Conferência dos bancários aponta para maior organização da classe trabalhadora

A
primeira agenda da manhã de hoje(29) da 19ª Conferência Nacional
dos Bancários coloca sobre a mesa o tema “Conjuntura política
nacional e internacional”. Os painelistas não apenas apresentaram
dados e análises, mas também provocaram a plenária para debater as
estratégias de superação diante das reformas trabalhista e
previdenciárias e seus consequentes desmontes dos bancos públicos e
da precarização das relações de trabalho nos privados.

O
conjunto dos palestrantes retrata uma conjuntura nacional e
internacional nefasta e aponta para a necessidade de maior
organização da classe trabalhadora para enfrentar os golpismos no
Brasil e no mundo.

Compuseram
a mesa o presidente
da Central Única dos Trabalhadores–Nacional(CUT),Vagner Freitas; o
coordenador da Confederação Sindical das Américas(CSA), Rafael Freire
Neto, o
coordenador
da Intersindical, Edson Carneiro e
o o
presidente da Central dos Trabalhadores do Brasil (CTB), Augusto
Vasconcelos.

Para
o presidente
da CUT Nacional, Vagner
Freitas os
desmontes dos direitos trabalhistas devem extrapolar o limite da
legalidade.“O
maior motivo da reforma trabalhista no Brasil não era apenas acabar
com a
organização sindical.
O que os empresários fizeram mesmo foi acabar com a Justiça do
Trabalho para que o Estado perca
o poder de regular as relações entre
trabalhador e patrão. Entretanto,
não havendo sindicato, o crime organizado vai tomar conta de boa
parcela do sindicalismo brasileiro. Os empresários vão pagar um
preço muito alto por isso”, alertou.

Na
opinião do
coordenador da CSA, Rafael Freire
Neto, o Brasil tem um papel estratégico no combate ao projeto
ultraliberal. “Lamentavelmente,
nosso país está capitaneando os retrocessos sociais na América
Latina e, sendo assim, é maior ainda nossa responsabilidade de unir
a classe trabalhadora de todas as américas para enfrentar com
altivez o golpismo em nível mundial. De acordo com Freire Neto, está na hora de percebermos que “se o problema é global, a resposta tem de ser global. No nosso caso, tem de ser regional, para toda a América Latina. Por isso, espero que os bancários estejam juntos, como sempre estiveram, de toda a classe trabalhadora na luta pela defesa dos nossos direitos”, convocou.
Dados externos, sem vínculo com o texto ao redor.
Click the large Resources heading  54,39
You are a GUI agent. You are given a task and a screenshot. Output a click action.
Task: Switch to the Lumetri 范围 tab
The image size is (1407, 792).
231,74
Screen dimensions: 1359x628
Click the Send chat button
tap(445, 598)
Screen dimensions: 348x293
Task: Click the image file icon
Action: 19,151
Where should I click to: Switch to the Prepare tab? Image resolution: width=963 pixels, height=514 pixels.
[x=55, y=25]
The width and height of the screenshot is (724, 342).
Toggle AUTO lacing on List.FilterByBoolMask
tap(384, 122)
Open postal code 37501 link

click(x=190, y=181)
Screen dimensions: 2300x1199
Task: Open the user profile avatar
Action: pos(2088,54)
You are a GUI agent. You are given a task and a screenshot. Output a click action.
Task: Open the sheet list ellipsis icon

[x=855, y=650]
na perspectiva do presidente da CTB, Augusto Vasconcelos, é
necessário levar em consideração a realidade e aponta saídas.
“Precisamos
fazer uma luta para valer, para transformar o Brasil. Precisamos
trazer setores do golpe para o nosso lado. Isso significa ter uma
política ampla para derrotar o Rodrigo Maia e Temer. Precisamos
aproveitar as contradições do seio da burguesia para atrair pessoas
para o nosso lado. Temos de trazer parcelas do setor industrial.
Precisamos nos unir para construir uma política soberana, inclusão
social e preservação dos direitos”, afirmou.

De
acordo com o coordenador da Intersindical,
Edson
Carneiro
ndio“>),
diante da atual crise do capitalismo, o país foi conduzido pelo pior
caminho.

“A maioria dos países que enfrenta uma crise semelhante adotou
medidas restritivas e o Brasil optou por medidas legalizantes.
Estamos completamente abertos aos interesses do rentismo. E as
classes mais baixas da sociedade são quem pagam as contas”,
criticou.

Durante
o debate, os participantes responderam de modo inflamado às questões
apresentadas pelos palestrantes. Cerca de dez delegados
inscreveram-se para apresentar suas perspectivas e propostas a fim de
contribuir ao desenvolvimento das linhas de atuação da categoria
para a construção do plano nacional de lutas.

A
programação segue à com uma mesa
sobre
“Defesa
do Emprego frente às novas tecnologias”, com a presença da
técnica do Departamento Intersindical de Estatística e Estudos
Socioeconômicos (DIEESE), Vivian Rodrigues; e, do representante da
Associação 28 de Agosto, Moisés Marques. 

No turno da tarde, entra em pauta o debate sobre a “Reforma trabalhista”, lastreado nas palestras do
senador da República, Roberto Requião; do coordenador do
Dieese,Clemente Ganz Lucio; e, da professora da Universidade Federal
de Minas Gerais (UFMG), Daniella Muradas. O quarto e último tema do dia é a “Reforma previdenciária”, subsidiada pela palestra
da professora da Universidade do Rio de Janeiro (UFRJ), Denise Lobato
Gentil.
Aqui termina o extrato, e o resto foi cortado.